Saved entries
★ ★ ★ ★ ★ ★ ★

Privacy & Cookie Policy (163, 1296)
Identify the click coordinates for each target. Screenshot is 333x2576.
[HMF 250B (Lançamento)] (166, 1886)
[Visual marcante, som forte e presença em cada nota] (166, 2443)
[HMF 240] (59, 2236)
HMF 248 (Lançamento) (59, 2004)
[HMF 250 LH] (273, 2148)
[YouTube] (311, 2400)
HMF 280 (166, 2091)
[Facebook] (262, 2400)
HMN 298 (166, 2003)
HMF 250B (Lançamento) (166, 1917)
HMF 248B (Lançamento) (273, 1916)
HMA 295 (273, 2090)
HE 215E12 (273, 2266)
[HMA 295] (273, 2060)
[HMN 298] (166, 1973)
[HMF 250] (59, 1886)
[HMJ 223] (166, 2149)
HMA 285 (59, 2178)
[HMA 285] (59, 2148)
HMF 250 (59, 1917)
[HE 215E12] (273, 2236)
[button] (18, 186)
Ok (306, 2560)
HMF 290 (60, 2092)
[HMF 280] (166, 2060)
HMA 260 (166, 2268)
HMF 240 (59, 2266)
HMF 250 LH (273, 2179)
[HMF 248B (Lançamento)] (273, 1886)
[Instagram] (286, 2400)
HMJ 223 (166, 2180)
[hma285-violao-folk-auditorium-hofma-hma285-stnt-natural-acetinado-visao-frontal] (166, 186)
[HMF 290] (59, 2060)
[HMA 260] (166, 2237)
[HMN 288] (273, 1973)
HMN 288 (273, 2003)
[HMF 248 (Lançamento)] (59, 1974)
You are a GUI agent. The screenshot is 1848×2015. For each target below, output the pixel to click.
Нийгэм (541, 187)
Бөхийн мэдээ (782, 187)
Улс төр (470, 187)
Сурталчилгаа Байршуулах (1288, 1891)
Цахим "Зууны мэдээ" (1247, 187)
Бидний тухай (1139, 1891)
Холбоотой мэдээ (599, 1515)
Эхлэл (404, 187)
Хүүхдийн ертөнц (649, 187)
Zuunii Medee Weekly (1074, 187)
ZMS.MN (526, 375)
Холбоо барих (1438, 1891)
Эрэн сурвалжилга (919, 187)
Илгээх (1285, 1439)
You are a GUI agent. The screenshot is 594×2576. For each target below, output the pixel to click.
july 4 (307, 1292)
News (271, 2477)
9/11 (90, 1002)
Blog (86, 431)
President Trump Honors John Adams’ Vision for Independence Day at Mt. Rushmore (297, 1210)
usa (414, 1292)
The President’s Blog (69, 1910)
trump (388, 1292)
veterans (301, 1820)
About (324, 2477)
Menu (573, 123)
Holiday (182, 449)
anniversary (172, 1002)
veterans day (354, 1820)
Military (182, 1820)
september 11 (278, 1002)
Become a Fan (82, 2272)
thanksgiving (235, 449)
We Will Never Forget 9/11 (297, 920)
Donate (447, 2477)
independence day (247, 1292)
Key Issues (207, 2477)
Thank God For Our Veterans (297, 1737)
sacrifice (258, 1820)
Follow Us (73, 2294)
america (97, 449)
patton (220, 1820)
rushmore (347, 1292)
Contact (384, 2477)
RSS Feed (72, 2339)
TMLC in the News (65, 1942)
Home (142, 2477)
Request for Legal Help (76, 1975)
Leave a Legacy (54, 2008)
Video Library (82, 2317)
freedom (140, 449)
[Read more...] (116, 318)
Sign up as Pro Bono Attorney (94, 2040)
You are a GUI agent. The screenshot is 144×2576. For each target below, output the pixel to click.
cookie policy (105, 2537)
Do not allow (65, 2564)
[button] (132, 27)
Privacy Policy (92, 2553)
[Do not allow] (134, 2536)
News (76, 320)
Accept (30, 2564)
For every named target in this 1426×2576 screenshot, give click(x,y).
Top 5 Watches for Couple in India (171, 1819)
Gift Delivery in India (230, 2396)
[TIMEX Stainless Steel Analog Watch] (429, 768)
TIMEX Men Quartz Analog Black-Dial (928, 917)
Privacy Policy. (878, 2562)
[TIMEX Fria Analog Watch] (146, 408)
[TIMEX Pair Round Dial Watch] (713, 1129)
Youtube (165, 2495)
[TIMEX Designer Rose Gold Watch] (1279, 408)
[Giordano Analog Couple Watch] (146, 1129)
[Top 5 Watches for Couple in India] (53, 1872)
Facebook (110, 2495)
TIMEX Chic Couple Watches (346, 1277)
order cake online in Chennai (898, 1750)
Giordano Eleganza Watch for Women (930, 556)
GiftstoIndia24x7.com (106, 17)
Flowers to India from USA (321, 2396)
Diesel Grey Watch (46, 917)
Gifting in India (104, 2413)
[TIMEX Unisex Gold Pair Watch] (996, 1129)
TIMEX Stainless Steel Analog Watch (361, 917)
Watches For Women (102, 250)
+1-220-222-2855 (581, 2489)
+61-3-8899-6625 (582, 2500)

★ ★ ★ ★ ★ ★ ★

Make an exact copy of every record listed above.

Privacy & Cookie Policy (163, 1296)
Identify the click coordinates for each target. Screenshot is 333x2576.
[HMF 250B (Lançamento)] (166, 1886)
[Visual marcante, som forte e presença em cada nota] (166, 2443)
[HMF 240] (59, 2236)
HMF 248 (Lançamento) (59, 2004)
[HMF 250 LH] (273, 2148)
[YouTube] (311, 2400)
HMF 280 (166, 2091)
[Facebook] (262, 2400)
HMN 298 (166, 2003)
HMF 250B (Lançamento) (166, 1917)
HMF 248B (Lançamento) (273, 1916)
HMA 295 (273, 2090)
HE 215E12 (273, 2266)
[HMA 295] (273, 2060)
[HMN 298] (166, 1973)
[HMF 250] (59, 1886)
[HMJ 223] (166, 2149)
HMA 285 (59, 2178)
[HMA 285] (59, 2148)
HMF 250 (59, 1917)
[HE 215E12] (273, 2236)
[button] (18, 186)
Ok (306, 2560)
HMF 290 (60, 2092)
[HMF 280] (166, 2060)
HMA 260 (166, 2268)
HMF 240 (59, 2266)
HMF 250 LH (273, 2179)
[HMF 248B (Lançamento)] (273, 1886)
[Instagram] (286, 2400)
HMJ 223 (166, 2180)
[hma285-violao-folk-auditorium-hofma-hma285-stnt-natural-acetinado-visao-frontal] (166, 186)
[HMF 290] (59, 2060)
[HMA 260] (166, 2237)
[HMN 288] (273, 1973)
HMN 288 (273, 2003)
[HMF 248 (Lançamento)] (59, 1974)
You are a GUI agent. The screenshot is 1848×2015. For each target below, output the pixel to click.
Нийгэм (541, 187)
Бөхийн мэдээ (782, 187)
Улс төр (470, 187)
Сурталчилгаа Байршуулах (1288, 1891)
Цахим "Зууны мэдээ" (1247, 187)
Бидний тухай (1139, 1891)
Холбоотой мэдээ (599, 1515)
Эхлэл (404, 187)
Хүүхдийн ертөнц (649, 187)
Zuunii Medee Weekly (1074, 187)
ZMS.MN (526, 375)
Холбоо барих (1438, 1891)
Эрэн сурвалжилга (919, 187)
Илгээх (1285, 1439)
You are a GUI agent. The screenshot is 594×2576. For each target below, output the pixel to click.
july 4 (307, 1292)
News (271, 2477)
9/11 (90, 1002)
Blog (86, 431)
President Trump Honors John Adams’ Vision for Independence Day at Mt. Rushmore (297, 1210)
usa (414, 1292)
The President’s Blog (69, 1910)
trump (388, 1292)
veterans (301, 1820)
About (324, 2477)
Menu (573, 123)
Holiday (182, 449)
anniversary (172, 1002)
veterans day (354, 1820)
Military (182, 1820)
september 11 (278, 1002)
Become a Fan (82, 2272)
thanksgiving (235, 449)
We Will Never Forget 9/11 (297, 920)
Donate (447, 2477)
independence day (247, 1292)
Key Issues (207, 2477)
Thank God For Our Veterans (297, 1737)
sacrifice (258, 1820)
Follow Us (73, 2294)
america (97, 449)
patton (220, 1820)
rushmore (347, 1292)
Contact (384, 2477)
RSS Feed (72, 2339)
TMLC in the News (65, 1942)
Home (142, 2477)
Request for Legal Help (76, 1975)
Leave a Legacy (54, 2008)
Video Library (82, 2317)
freedom (140, 449)
[Read more...] (116, 318)
Sign up as Pro Bono Attorney (94, 2040)
You are a GUI agent. The screenshot is 144×2576. For each target below, output the pixel to click.
cookie policy (105, 2537)
Do not allow (65, 2564)
[button] (132, 27)
Privacy Policy (92, 2553)
[Do not allow] (134, 2536)
News (76, 320)
Accept (30, 2564)
For every named target in this 1426×2576 screenshot, give click(x,y).
Top 5 Watches for Couple in India (171, 1819)
Gift Delivery in India (230, 2396)
[TIMEX Stainless Steel Analog Watch] (429, 768)
TIMEX Men Quartz Analog Black-Dial (928, 917)
Privacy Policy. (878, 2562)
[TIMEX Fria Analog Watch] (146, 408)
[TIMEX Pair Round Dial Watch] (713, 1129)
Youtube (165, 2495)
[TIMEX Designer Rose Gold Watch] (1279, 408)
[Giordano Analog Couple Watch] (146, 1129)
[Top 5 Watches for Couple in India] (53, 1872)
Facebook (110, 2495)
TIMEX Chic Couple Watches (346, 1277)
order cake online in Chennai (898, 1750)
Giordano Eleganza Watch for Women (930, 556)
GiftstoIndia24x7.com (106, 17)
Flowers to India from USA (321, 2396)
Diesel Grey Watch (46, 917)
Gifting in India (104, 2413)
[TIMEX Unisex Gold Pair Watch] (996, 1129)
TIMEX Stainless Steel Analog Watch (361, 917)
Watches For Women (102, 250)
+1-220-222-2855 (581, 2489)
+61-3-8899-6625 (582, 2500)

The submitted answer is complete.